牛乳を落っことさないようにバランスを崩しながら受け取ると、こちらも意趣返しとばかりに硬貨を放り投げてやる。
「もっと丁寧に渡したらどうニャ! ウチはお得意様ですのに!」
憤慨を露わに声を上げるも、二人は意に介した様子もなく二、三軽口を叩いて町の方へと向って行った。ムッツリと不満を胃の中で撹拌しながら二人の背中を見据え、文字通りの聞き耳を立ててやった。軽く三〇リームは離れた彼らの会話が微かに聞こえてきた。
『はぁ、なぁコル見たか? 癖毛だけどあの太陽みたいにキラキラした金髪。パッチリした青い眼。それに野性的な腰つきとしなやかな脚。ありゃあいけない。もうたまんないね』
『毎朝見てるだろ。そんなに気になるならさっさとデートにでも誘ったらいいんだ』
『ばっか。出来るかよ。あの家の主人はシンクレアだぞ。畏れ多いってもんさ』
『ケメットは半獣人じゃないか。ただの愛玩動物だ。半獣人の雌なんか娼館にいくらでも居るし、あのレベルだってザラに居る。毎日毎日会う度そんな風になるんなら、別の女の尻を追っかけた方が楽だろ。それに俺には理解出来ないね。サシャの方が何倍も美人さ』
『サシャってアレか……女ゴブリンの? ああ――それこそ理解出来ない』
好き放題言ってくれた上になんとまあ朝から下品な会話だろう。
「ふんッ」雄は馬鹿ばかりだ、冷ややかな視線を送りつけてから鼻息荒く踵を返した。
するといつの間にか煙突から煙が上がっているのに気付いて、家主が起きた事を知る。朝食の支度を始めなければと思いつつ、再び足を止めてしまった。
朝の青々とした空に黒い影が散らばっていたからだ。
《ナーニー……》
奇っ怪な鳴き声が地上に降り注ぐ。
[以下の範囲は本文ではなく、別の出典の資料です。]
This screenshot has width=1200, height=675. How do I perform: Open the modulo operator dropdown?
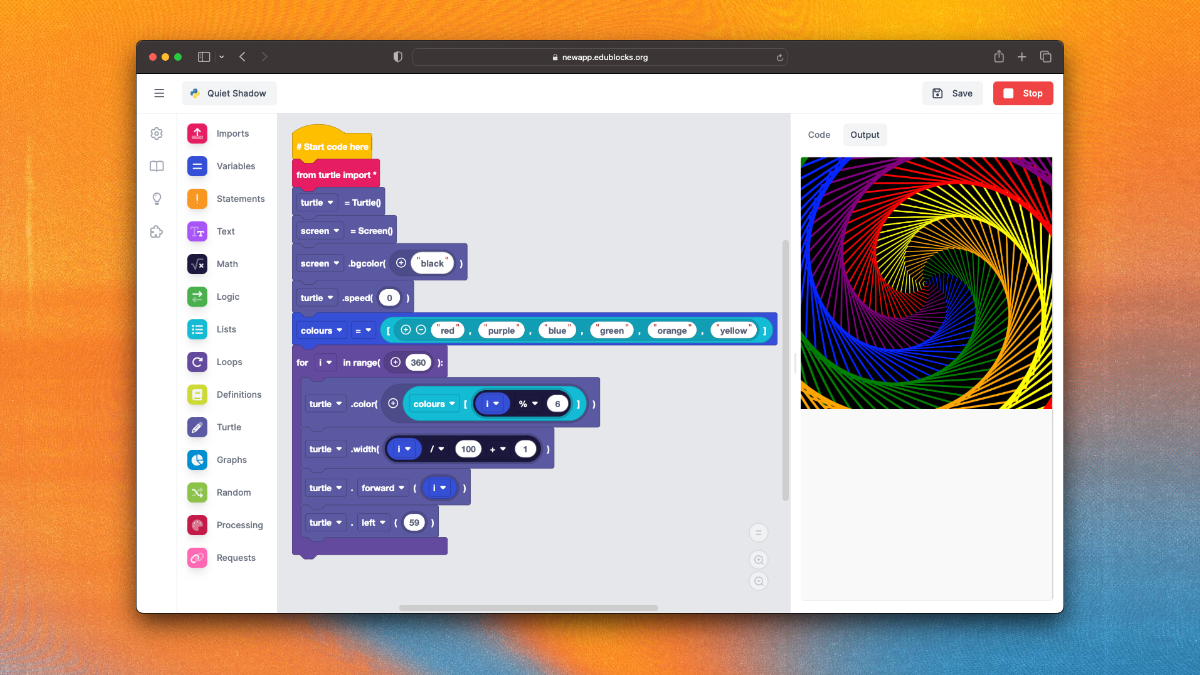tap(527, 404)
大きく間延びしたその声は、空に浮かぶ大きな影からもたらされている。アザラシの身体をそのまま巨大化させたような容姿。鯨の胸びれやアザラシの前足の位置には、それらを遙かに凌ぐヒレのような翼。顔はワニのように突き出た形で、くりくりと愛らしい瞳の黒点が収まっている。そして、巨大生物の腹部には人工物である鋼鉄の船体が取り付けられていた。
大型飛竜種のゼレベントだ。
船体に描かれた赤竜の紋章がアルビオン王国の物である事を示し、後方でなびく旗には剣と盾を持った赤兎竜が描かれている。これはアルビオン軍に所属している軍用ゼレベントだ。二〇騎近い大型飛竜の大編隊が暁の空を覆い、大海原を行くクジラたちのように東の方角へと飛び去っていく。
「また戦争が始まる」
まるで未亡人のような雰囲気をだして呟くと、再びあの間抜けな声が大気を震わせる。
《ナーニー……》
「ナニじゃないニャ。お国のためにしっかり働いてくるニャ」
ウチは忙しい、とケメットは特に彼らの目的に拘泥することなく小走りで家の中へと駆け込んでいった。
アルビオンにあっては、戦争なぞいつものことであった。